Neben der Behandlung des akuten Beschwerdebildes ist es nötig, die Ursache der akuten Pankreatitis zu ermitteln. Sollte ein Gallengangstein für das Entstehen des Krankheitsbildes verantwortlich sein, wird man diesen so früh als möglich mit Hilfe einer ERCP entfernen. Danach können das Sekret der Bauchspeicheldrüse und die Gallenflüssigkeit wieder in den Zwölffingerdarm abfließen. Der Schädigungsmechanismus wird unterbrochen. Nach dem Ausheilen der akuten Gallenstein-Pankreatitis muss die Gallenblase entfernt werden. Meistens geschieht dies mit Hilfe der sogenannten Schlüsselloch-Chirurgie (laparoskopische Cholezystektomie).

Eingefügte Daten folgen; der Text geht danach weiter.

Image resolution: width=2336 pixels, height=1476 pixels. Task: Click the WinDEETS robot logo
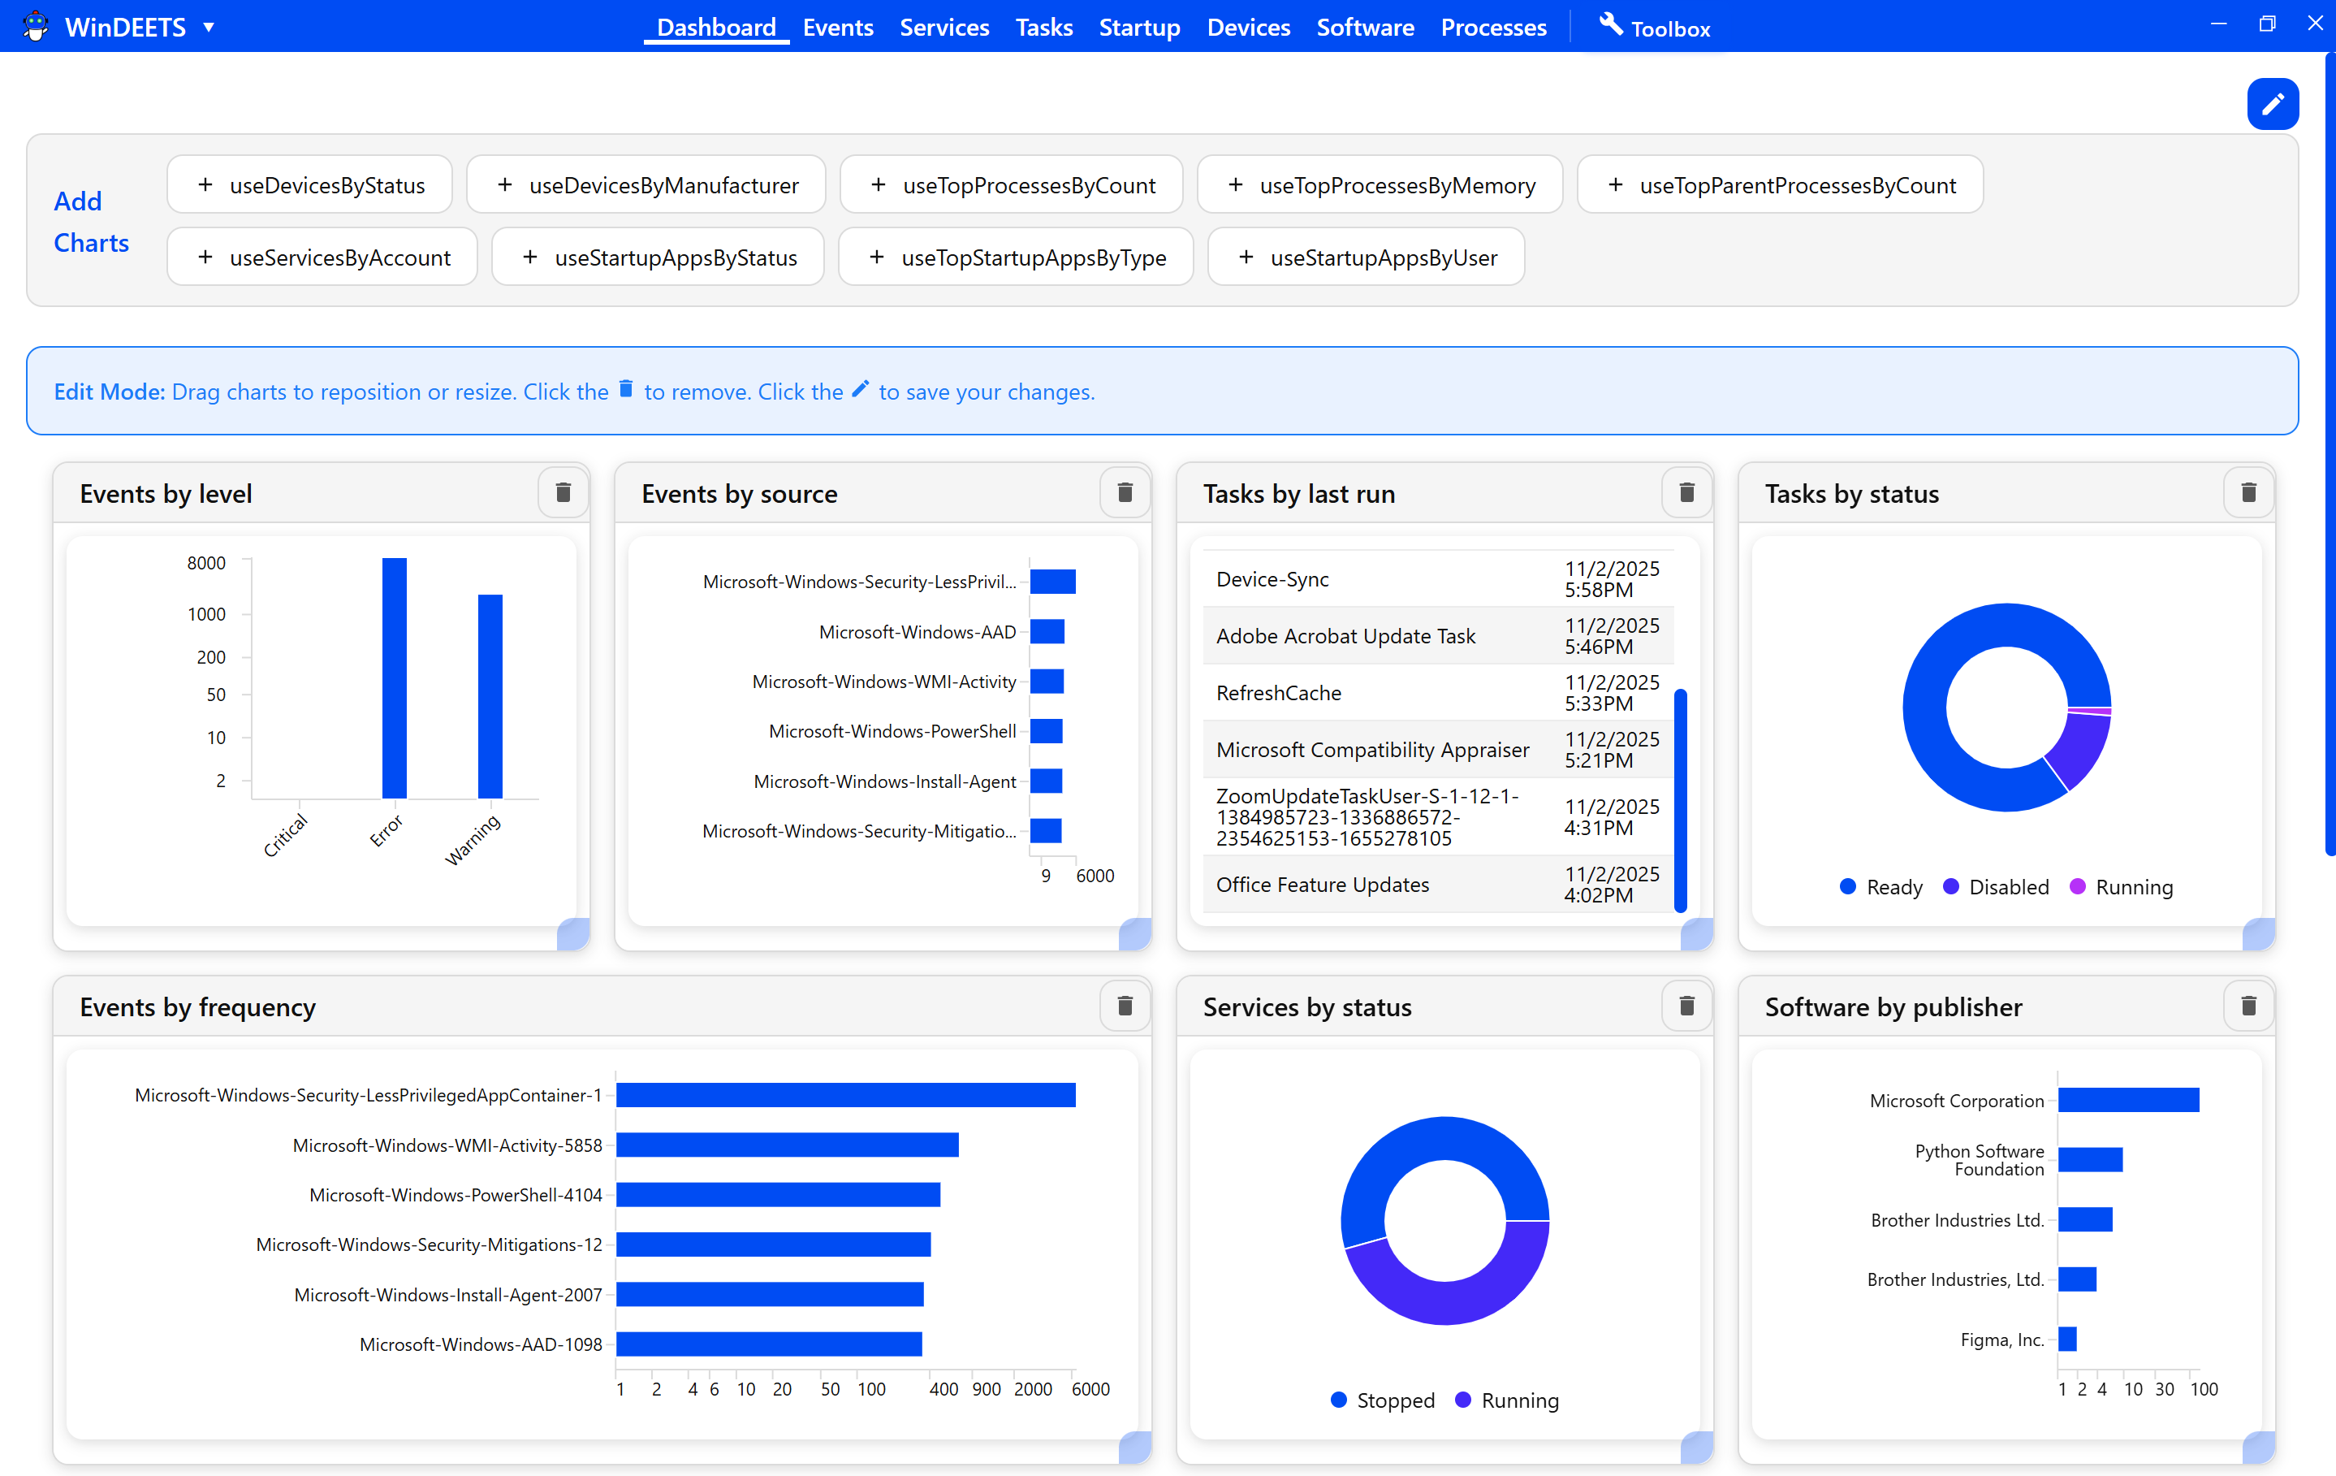pos(36,26)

Im Rahmen einer akuten Bauchspeicheldrüsenentzündung wird man den Patienten immer nach seinem Alkoholgenuss fragen. Es gibt Menschen, die durch eine gesteigerte Empfindlichkeit, auch bei mäßigem Alkoholgenuss, eine solche Entzündung entwickeln können. Andererseits gibt es übermäßige Trinker, die niemals eine akute Pankreatitis bekommen. Wie auch immer, es ist absolut lebenswichtig, dass nach einer akuten Pankreatitis, zumindest vorübergehend, kein Alkohol mehr getrunken wird.

 

Folgen einer akuten Bauchspeicheldrüsenentzündung
Neben den funktionellen Schäden an der Bauchspeicheldrüse, wie Minderung der Verdauungsleistung, durch die Unterproduktion von Verdauungsenzymen im Restpankreas, sowie einem sich neu entwickelnden Diabetes mellitus auf Grund einer verminderten Bildung von Insulin, können folgende Probleme auftauchen:

1. Pseudozysten-Ausbildung
Aufgrund der Gewebeschädigung der Bauchspeicheldrüse mit dem Absterben ganzer Drüsenabschnitte kann es zu einem Einriss im Pankreasgangsystem kommen. Das austretende Pankreassekret oder Blut sammelt sich in oder um die Bauchspeicheldrüse an. Diese Ansammlungen von Pankreassaft, Blut und abgestorbenem Gewebe, die abgekapselt im oder am Pankreas vorkommen, werden Pseudozysten genannt. Oft verschwinden Pseudozysten ohne Therapie im weiteren Verlauf. Allerdings gibt es Pseudozysten, die immer größer werden und schließlich auch zu Beschwerden wie Übelkeit, Erbrechen, Schmerzen und Gewichtsverlust führen können, auch eine Passagebehinderung des Speisebreis im Magen, Dünn- oder Dickdarm oder eine Behinderung des Galle-Abflusses kann vorkommen. Schließlich besteht die Gefahr, dass sie zerplatzen und sich ihr Inhalt in den Bauchraum entleert. Bei symptomatischen Pseudozysten ist in der Regel eine Operation erforderlich. Dabei wird ein Teil des Dünndarms eröffnet und auf eine solche Pseudozyste aufgenäht, damit der Zysteninhalt ungehindert direkt in den Darm abfließen kann. Oft kann man auch endoskopisch eine Drainage erreichen.

2. Pankreasabszess
Gelegentlich kann es nach dem Abklingen des akuten Entzündungsschubes zu einer Ansammlung von Eiter in der Umgebung des Pankreas kommen. Dieser kann immer wieder zu Fieberschüben führen. Oft gelingt es, den Abszess unter lokaler Betäubung und unter Röntgenkontrolle (Ultraschall oder CT) zu punktieren und einen Katheter einzulegen, damit der Eiter abfließen kann. Gelingt dies nicht, ist eine Operation notwendig. Zusätzlich muss vorübergehend mit Antibiotika behandelt werden.